Despite this, cuts were announced to infrastructure budgets in June's special Covid-19 budget. Schools are being forced to use their already overstretched budgets to provide Covid-19 essentials such as sanitiser and masks. Government has put in place expensive and temporary solutions, such as mobile classrooms, to try and solve old problems like overcrowding. However, these temporary fixes will affect government's ability to make sure schools have permanent solutions to infrastructure challenges.

The MTBPS promises that over the next three years, there will be a focus on "ensuring that planned infrastructure projects in basic education… are delivered on time and within the available budget."3 But the DBE and provincial education departments have a terrible track record when it comes to meeting their own, legally binding deadlines for resolving school infrastructure problems.

Unless there are meaningful increases to the basic education budget over the next three years, government will probably break its promises to fix our schools.

National School Nutrition Programme

When schools closed on 18 March 2020, the National School Nutrition Programme (NSNP), which millions of learners rely on for a daily meal, was suddenly stopped. This was devastating because it came at a time when many families were facing job losses and struggling to put food on the table. On 17 July 2020, the North Gauteng High Court ordered government to reopen the NSNP to learners who qualify, whether or not they were back at school. While the conditional grant that pays for the  NSNP was not cut in the special Covid-19 budget or the MTBPS, R50 million that was not used because of school closures, was reprioritised to pay for Covid-19 essentials.4

Government did not add any money to the NSNP budget, despite the DBE saying that providing food for learners at home can be more expensive than providing meals at school. If learners continue to only go to school on some days, or if schools are closed again, government may not be able to afford providing all learners with meals.
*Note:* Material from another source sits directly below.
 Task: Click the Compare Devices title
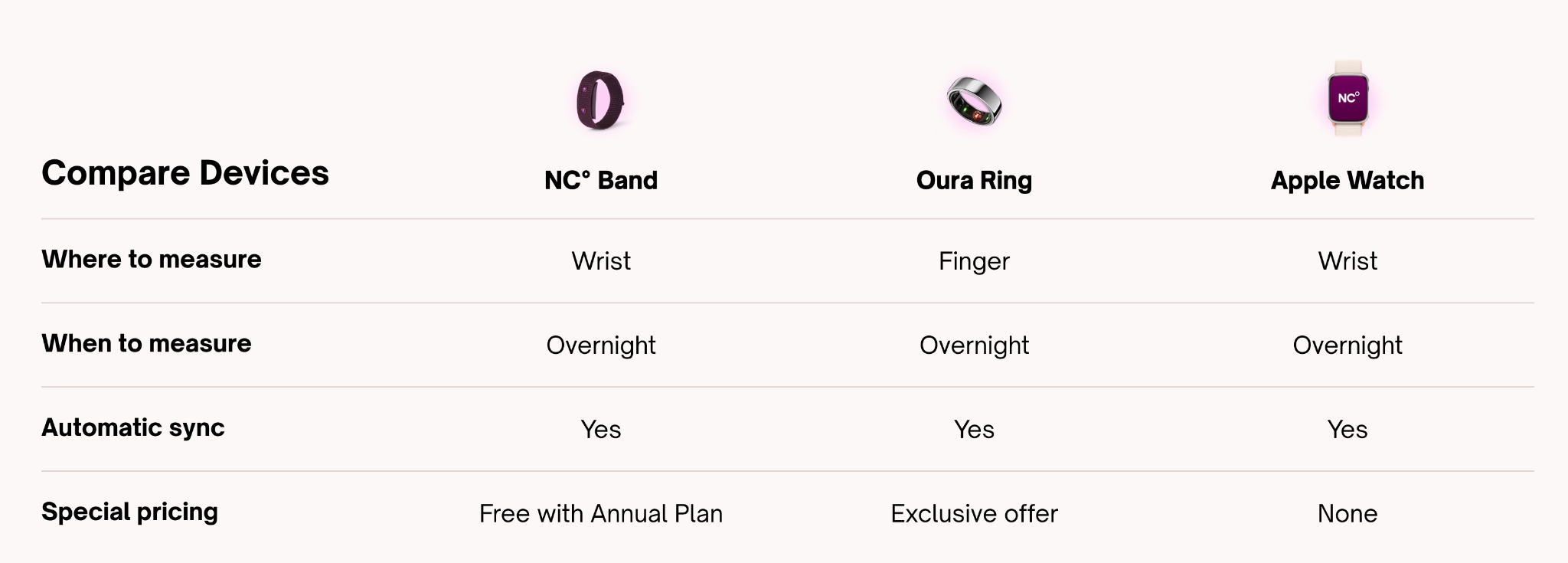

For the many learners who rely on the NSNP for their only meal of the day, this would be a crisis.

National Treasury's failure to consider a basic income grant or to continue to top up  the Child Support Grant (CSG), which reaches 12 million children in South Africa, contributes to increases in  hunger, poverty and inequality right now, which has knock-on effects on schooling. Over the years, research has shown that there is a strong relationship between learner achievement and socio-economic status.5

Failing to protect social spending

The pattern of the cuts to basic education funding mirrors other trends in the MTBPS. This mini-budget cements government's commitment to austerity budgeting, which means cutting government spending to reduce debt. Funding to health services, housing and social development has also been cut, instead of finding ways to raise more income from those who can afford to pay. The weight of budget cuts is largely going to be carried by teachers, healthcare workers and police. By 2024, salaries for teachers and other employees in 'learning and culture' departments are expected to decline by R114 billion – the largest decrease in wages across government.6


South Africa's courts have said that the right to basic education includes certain core elements such as safe and sufficient infrastructure, scholar transport, textbooks, teachers, desks and chairs. The country's Constitution also contains a right to basic education which is immediately realisable — this means that the government must do everything possible, including planning and budgeting, to make sure every learner has access to quality education.

Government's ability to fulfil this responsibility is now being limited by anti-poor budget decisions as well as economic pressures caused by corruption – made worse by Covid-19. Minister Mboweni must urgently reconsider his priorities in the MTBPS and put children at the centre of next year's budget, by reversing cuts to education budgets.